For more information, see our latest report on Walmart and Walton family political spending and our 2011 report, What’s Right?: Walmart’s Words vs. Walmart’s Political Priorities
 Analysis of data from the Center for Responsive Politics.
 This figure—which includes donations to candidates for school board positions, education PACs, and charter school ballot initiatives—is likely an underestimate, as local-level campaign finance information is more difficult to access and is held by varying jurisdictions. It is based on data obtained from campaign finance databases in California, Colorado, Florida, Georgia, Indiana, Louisiana, Massachusetts, Michigan, Missouri, New Jersey, Virginia, Washington, and Wisconsin.

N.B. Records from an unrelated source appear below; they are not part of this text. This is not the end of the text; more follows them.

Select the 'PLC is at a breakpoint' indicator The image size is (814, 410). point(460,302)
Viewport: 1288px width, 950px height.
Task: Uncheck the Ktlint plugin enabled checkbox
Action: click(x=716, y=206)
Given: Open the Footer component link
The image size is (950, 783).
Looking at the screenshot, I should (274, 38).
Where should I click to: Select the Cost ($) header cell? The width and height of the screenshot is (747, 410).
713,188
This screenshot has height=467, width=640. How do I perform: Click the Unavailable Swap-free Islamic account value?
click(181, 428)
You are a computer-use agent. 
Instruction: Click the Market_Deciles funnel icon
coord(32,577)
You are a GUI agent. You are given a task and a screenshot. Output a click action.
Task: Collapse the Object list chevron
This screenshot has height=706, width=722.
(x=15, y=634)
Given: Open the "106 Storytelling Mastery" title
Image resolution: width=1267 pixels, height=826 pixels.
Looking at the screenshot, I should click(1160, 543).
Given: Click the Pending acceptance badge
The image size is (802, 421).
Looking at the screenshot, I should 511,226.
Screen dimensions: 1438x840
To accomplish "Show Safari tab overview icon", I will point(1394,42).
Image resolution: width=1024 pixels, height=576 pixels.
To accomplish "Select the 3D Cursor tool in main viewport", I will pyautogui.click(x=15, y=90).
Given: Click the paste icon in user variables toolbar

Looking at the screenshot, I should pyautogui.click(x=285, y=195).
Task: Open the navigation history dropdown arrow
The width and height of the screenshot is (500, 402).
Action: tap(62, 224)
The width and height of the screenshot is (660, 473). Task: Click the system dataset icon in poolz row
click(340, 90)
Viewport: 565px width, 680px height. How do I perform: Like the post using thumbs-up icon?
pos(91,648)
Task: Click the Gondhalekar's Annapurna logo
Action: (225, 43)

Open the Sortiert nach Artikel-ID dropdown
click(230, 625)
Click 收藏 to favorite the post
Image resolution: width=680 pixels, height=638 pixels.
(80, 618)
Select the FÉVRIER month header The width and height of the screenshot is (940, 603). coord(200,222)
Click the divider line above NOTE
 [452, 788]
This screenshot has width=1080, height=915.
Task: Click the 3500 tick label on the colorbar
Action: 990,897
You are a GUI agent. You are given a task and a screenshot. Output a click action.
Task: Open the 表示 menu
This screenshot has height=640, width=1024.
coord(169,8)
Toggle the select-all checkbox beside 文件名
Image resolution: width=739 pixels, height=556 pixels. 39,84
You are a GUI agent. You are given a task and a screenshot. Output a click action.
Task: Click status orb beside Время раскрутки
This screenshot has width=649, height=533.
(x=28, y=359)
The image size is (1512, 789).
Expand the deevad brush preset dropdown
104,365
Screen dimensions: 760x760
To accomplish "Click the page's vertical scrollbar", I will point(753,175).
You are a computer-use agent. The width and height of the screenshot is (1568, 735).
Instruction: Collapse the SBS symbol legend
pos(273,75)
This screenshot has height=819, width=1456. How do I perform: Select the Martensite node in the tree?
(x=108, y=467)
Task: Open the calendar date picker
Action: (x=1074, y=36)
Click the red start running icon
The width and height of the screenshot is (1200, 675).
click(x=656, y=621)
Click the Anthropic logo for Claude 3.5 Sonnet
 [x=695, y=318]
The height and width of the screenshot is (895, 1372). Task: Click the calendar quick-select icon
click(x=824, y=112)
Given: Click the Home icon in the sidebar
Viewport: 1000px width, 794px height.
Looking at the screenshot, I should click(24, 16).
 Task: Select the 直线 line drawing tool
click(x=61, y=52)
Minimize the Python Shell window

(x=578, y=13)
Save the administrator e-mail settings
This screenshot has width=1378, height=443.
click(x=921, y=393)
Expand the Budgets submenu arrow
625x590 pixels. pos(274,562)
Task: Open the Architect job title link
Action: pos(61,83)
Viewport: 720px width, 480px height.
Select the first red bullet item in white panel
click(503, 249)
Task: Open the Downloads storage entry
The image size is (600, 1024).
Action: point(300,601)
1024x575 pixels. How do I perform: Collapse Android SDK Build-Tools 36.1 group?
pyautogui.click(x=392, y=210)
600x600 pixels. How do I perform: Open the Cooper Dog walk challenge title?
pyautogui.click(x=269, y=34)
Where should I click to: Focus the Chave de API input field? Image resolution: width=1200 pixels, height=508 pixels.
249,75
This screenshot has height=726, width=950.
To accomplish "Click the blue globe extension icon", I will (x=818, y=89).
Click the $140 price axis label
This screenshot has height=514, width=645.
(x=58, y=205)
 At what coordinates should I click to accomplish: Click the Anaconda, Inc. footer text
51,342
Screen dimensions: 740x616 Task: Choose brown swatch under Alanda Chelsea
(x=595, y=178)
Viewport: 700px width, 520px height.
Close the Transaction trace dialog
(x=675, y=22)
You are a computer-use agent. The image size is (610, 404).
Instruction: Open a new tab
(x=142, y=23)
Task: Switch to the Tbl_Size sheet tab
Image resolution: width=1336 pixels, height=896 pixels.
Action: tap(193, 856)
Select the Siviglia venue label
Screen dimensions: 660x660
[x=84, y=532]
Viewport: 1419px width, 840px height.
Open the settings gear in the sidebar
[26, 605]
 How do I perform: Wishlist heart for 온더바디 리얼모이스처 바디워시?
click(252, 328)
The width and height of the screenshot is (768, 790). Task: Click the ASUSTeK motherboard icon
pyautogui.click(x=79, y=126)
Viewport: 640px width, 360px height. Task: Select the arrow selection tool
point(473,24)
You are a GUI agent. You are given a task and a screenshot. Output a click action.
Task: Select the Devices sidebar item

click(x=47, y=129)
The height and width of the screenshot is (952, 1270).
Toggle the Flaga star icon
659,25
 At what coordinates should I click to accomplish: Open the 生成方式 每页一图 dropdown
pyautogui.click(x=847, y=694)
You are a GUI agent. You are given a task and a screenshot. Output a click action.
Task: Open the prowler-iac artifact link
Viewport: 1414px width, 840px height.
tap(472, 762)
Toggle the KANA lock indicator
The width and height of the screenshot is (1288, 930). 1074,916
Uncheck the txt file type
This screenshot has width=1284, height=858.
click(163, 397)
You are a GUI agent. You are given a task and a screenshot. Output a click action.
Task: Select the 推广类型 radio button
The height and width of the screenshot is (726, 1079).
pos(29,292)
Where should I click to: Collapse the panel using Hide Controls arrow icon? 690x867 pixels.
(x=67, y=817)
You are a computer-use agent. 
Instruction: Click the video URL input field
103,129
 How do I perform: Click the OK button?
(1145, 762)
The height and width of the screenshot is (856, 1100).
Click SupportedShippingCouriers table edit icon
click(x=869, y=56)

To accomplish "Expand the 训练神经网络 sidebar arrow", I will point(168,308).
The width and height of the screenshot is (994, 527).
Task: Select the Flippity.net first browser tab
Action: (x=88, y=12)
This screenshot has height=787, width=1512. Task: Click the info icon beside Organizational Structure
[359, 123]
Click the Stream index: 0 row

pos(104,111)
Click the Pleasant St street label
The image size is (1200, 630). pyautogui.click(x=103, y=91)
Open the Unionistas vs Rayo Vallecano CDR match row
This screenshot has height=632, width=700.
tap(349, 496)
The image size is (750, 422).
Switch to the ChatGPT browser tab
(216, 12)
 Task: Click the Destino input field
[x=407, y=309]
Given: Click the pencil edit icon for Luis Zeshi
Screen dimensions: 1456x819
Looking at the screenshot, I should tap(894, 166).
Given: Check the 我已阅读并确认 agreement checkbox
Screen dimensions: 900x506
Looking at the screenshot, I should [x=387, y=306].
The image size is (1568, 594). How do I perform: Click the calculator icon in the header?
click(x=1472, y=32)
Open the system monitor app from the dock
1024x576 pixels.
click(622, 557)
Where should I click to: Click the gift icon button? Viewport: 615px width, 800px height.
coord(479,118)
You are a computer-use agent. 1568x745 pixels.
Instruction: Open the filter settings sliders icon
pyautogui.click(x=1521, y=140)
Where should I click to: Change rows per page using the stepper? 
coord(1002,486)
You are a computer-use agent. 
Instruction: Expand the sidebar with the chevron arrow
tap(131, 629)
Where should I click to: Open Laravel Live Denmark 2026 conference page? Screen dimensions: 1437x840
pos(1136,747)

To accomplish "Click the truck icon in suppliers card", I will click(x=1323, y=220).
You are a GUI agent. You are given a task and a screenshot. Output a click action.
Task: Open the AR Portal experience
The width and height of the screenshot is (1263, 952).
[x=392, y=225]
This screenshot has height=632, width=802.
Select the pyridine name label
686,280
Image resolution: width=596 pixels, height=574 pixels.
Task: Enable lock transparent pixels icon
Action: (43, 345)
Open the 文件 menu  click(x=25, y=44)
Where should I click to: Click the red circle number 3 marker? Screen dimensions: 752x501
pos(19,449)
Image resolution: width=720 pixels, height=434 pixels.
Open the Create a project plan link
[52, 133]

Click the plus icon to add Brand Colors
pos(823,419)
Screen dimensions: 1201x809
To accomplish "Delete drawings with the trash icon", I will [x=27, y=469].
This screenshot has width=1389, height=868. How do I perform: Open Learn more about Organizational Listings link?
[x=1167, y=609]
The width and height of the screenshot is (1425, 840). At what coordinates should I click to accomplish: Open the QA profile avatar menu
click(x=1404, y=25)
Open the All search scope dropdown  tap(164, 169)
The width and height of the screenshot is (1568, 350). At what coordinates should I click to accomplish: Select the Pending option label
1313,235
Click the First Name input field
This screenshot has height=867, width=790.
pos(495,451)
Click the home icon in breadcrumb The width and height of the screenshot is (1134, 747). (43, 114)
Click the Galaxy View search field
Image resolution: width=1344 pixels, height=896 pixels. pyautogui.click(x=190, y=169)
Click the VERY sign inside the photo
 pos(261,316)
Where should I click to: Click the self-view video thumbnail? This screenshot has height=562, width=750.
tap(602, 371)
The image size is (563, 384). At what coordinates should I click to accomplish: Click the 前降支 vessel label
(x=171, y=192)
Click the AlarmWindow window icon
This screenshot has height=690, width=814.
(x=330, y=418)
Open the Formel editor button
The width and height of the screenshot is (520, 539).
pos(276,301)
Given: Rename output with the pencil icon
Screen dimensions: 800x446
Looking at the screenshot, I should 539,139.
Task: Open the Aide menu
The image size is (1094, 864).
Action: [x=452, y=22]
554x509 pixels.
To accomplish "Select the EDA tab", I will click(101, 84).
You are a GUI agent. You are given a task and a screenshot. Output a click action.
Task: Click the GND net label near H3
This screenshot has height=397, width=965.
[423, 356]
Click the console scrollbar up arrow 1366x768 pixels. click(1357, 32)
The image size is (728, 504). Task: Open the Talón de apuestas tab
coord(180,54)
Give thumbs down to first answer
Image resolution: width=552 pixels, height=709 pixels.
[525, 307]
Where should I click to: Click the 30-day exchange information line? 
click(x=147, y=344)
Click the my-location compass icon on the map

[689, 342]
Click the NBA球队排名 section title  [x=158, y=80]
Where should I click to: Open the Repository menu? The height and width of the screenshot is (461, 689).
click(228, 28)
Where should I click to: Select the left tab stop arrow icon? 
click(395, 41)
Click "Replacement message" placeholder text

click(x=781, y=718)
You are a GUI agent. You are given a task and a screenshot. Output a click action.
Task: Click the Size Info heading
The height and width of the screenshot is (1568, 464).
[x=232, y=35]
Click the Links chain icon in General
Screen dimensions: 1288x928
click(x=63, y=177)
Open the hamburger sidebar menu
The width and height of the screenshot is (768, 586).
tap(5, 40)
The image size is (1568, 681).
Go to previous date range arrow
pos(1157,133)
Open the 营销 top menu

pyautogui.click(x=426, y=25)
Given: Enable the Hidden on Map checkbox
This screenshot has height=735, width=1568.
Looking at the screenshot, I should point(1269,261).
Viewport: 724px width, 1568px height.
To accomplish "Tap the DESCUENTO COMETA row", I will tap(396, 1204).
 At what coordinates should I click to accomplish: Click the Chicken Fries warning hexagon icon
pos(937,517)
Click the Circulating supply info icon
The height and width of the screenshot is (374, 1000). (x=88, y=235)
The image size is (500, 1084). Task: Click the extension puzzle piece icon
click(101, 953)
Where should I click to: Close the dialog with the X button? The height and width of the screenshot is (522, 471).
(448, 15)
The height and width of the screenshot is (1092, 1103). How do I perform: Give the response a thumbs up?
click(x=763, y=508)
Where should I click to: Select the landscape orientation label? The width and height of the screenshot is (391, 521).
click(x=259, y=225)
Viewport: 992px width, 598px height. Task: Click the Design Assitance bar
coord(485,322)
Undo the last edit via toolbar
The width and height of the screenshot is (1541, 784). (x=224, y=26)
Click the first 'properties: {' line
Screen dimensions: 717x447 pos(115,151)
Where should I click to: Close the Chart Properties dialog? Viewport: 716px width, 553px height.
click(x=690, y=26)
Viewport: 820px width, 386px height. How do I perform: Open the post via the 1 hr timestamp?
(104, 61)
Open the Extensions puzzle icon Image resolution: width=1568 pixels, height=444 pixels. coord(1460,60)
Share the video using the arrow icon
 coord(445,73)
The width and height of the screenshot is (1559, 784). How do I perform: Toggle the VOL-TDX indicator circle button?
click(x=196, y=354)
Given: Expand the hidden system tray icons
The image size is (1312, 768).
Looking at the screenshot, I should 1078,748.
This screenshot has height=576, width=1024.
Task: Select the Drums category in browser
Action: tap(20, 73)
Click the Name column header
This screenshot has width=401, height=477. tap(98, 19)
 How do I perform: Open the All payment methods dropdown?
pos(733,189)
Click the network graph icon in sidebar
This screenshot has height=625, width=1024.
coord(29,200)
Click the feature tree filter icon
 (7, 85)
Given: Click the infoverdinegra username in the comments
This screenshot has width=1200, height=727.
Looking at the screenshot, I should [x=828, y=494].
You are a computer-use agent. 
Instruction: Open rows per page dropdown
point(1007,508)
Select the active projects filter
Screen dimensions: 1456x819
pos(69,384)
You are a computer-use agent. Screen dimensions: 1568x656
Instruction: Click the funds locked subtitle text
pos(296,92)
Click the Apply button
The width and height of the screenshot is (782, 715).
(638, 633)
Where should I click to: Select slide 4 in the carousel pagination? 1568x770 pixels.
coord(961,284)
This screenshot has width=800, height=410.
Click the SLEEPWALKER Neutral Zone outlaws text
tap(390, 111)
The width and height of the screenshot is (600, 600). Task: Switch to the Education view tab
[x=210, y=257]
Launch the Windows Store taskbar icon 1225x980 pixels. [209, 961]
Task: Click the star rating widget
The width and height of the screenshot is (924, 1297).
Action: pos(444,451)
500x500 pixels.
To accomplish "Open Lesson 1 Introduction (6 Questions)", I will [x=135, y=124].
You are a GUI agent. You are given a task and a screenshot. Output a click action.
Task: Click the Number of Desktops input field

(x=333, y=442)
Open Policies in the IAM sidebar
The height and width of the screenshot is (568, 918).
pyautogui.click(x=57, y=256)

 Sum of total given by John Walton, John Walton’s estate (following his June 2005 death), Alice Walton, and Jim Walton to the following PACs/527 organizations: All Children Matter, All Children Matter – LA State PAC, All Children Matter – MO State PAC, All Children Matter – VA State PAC, American Federation for Children Action Fund, and Louisiana Federation for Children PAC. Records of donations were obtained from IRS Form 8872 filings and state campaign finance databases in Florida, Indiana, Louisiana, Missouri, and Virginia.
 Based on reports of grant funding in 2005, 2006, 2007, 2008, 2009, 2010, and 2011 on the Walton Family Foundation website (and archived versions of the website from the Internet Archive).